▶ PROVIDED RECORDS
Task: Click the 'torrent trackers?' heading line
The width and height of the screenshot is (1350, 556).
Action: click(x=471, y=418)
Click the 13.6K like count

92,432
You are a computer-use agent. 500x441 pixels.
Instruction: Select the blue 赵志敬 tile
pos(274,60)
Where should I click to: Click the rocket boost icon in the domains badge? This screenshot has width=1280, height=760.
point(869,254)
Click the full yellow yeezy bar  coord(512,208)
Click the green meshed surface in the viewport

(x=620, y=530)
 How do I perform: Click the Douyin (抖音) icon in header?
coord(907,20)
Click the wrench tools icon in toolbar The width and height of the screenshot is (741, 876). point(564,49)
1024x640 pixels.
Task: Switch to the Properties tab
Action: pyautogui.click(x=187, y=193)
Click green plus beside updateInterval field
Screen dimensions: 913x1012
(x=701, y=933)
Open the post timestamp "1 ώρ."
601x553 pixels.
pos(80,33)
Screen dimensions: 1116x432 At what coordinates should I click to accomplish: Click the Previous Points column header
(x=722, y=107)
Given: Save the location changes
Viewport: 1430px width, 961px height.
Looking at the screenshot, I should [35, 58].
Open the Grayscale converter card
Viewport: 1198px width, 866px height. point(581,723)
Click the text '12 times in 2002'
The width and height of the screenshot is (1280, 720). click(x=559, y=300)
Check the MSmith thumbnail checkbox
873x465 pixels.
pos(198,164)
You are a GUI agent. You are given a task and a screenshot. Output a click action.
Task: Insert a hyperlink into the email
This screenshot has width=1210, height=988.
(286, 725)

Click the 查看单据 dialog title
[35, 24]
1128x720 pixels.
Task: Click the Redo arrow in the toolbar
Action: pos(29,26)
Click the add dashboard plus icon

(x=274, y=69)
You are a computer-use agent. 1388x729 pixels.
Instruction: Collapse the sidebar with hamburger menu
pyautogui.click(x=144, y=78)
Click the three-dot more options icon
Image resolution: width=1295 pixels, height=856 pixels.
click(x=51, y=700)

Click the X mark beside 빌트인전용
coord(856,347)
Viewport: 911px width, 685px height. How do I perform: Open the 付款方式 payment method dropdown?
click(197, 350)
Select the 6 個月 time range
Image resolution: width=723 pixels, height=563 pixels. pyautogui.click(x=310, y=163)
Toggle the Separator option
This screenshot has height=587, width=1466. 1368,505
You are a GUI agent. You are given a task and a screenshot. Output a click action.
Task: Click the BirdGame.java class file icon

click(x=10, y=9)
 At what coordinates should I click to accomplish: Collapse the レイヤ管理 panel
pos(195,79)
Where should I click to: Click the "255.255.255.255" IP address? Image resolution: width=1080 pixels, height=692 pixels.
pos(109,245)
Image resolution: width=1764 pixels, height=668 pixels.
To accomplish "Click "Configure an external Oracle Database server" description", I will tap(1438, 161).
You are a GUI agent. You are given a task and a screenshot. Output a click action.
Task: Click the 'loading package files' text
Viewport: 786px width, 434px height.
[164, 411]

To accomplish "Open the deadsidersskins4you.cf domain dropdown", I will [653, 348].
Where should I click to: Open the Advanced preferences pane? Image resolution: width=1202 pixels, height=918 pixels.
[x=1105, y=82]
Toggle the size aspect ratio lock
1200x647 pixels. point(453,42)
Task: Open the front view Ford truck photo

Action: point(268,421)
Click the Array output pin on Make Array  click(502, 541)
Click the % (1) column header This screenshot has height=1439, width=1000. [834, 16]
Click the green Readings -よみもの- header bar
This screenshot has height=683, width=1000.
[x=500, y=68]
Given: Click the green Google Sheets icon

▶ TRY IT
Give an exact reproduction of the lines from the one with "Click the Array" to the final line of the entries, including both.

▶ RESPONSE TO THIS EXERCISE
Click the Array output pin on Make Array  click(502, 541)
Click the % (1) column header This screenshot has height=1439, width=1000. [834, 16]
Click the green Readings -よみもの- header bar
This screenshot has height=683, width=1000.
[x=500, y=68]
Given: Click the green Google Sheets icon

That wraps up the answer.